D-Galactose treatment increases ACE2, TMPRSS2, and FURIN and reduces SERPINA1 mRNA expression in A549 human lung epithelial cells.

Several comorbidities including diabetes, immune deficiency, and chronic respiratory disorders increase the risk of severe Covid-19 and fatalities among SARS-CoV-2 infected individuals. Severe Covid-19 risk among diabetes patients may reflect reduced immune response to viral infections. SARS-CoV-2 initially infects respiratory tract epithelial cells by binding to the host cell membrane ACE2, followed by proteolytic priming for cell entry by the host cell membrane serine protease TMPRSS2. Additionally, the protease FURIN facilitates cell exit of mature SARS-CoV-2 virions. Alpha-1 antitrypsin (AAT), the major plasma serine protease inhibitor, encoded by SERPINA1, is known to promote immune response to viral infections. AAT inhibits neutrophil elastase, a key inflammatory serine protease implicated in alveolar cell damage during respiratory infections, and AAT deficiency is associated with susceptibility to lung infections. AAT is implicated in Covid-19 as it inhibits TMPRSS2, a protease essential for SARS-CoV-2 cell entry.

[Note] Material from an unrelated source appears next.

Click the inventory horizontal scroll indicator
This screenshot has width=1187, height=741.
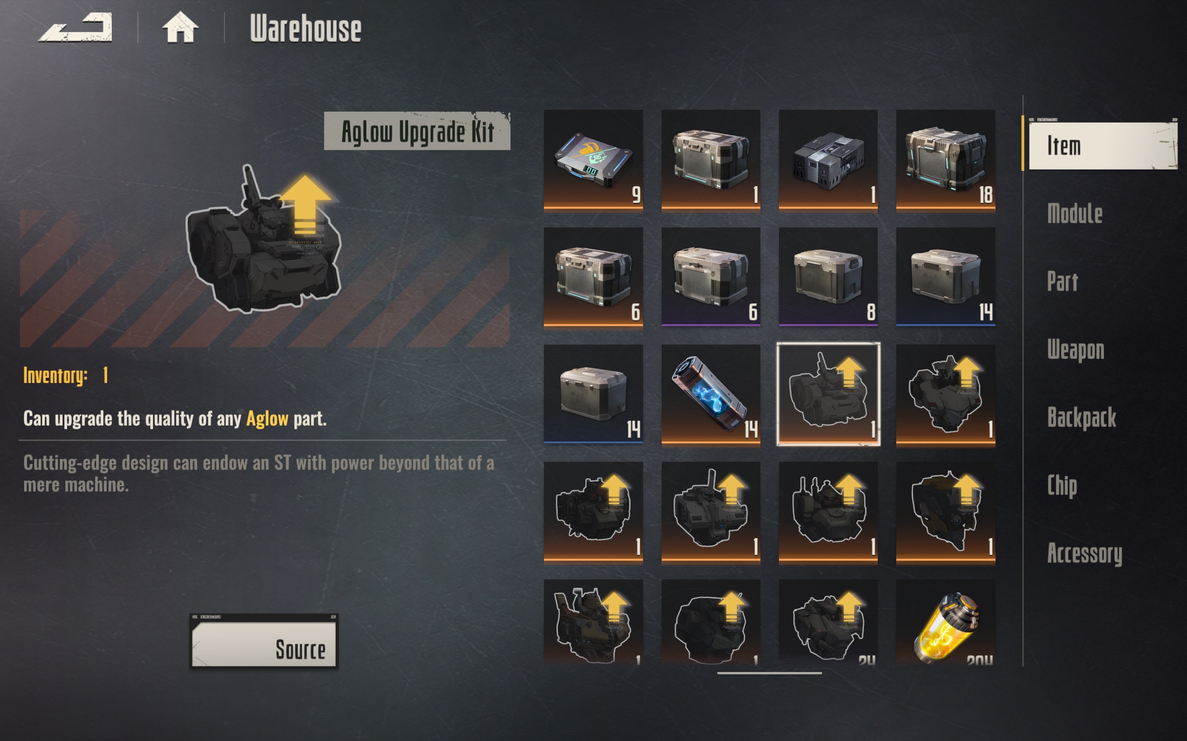pos(769,673)
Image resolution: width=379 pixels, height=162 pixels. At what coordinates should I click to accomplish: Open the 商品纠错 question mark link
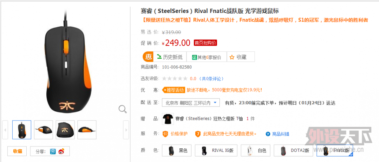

Here we show that treatment of A549 human lung epithelial cells for 7 days with 25 mM d-galactose, an inducer of diabetic-like and oxidative stress cellular phenotypes, leads to increased mRNA levels of ACE2, TMPRSS2, and FURIN, along with reduced SERPINA1 mRNA. Together, the dysregulated transcription of these genes following d-galactose treatment suggests that chronic diabetic-like conditions may facilitate SARS-CoV-2 infection of lung epithelial cells. Our findings may in part explain the higher severe Covid-19 risk in diabetes, and highlight the need to develop special treatment protocols for diabetic patients.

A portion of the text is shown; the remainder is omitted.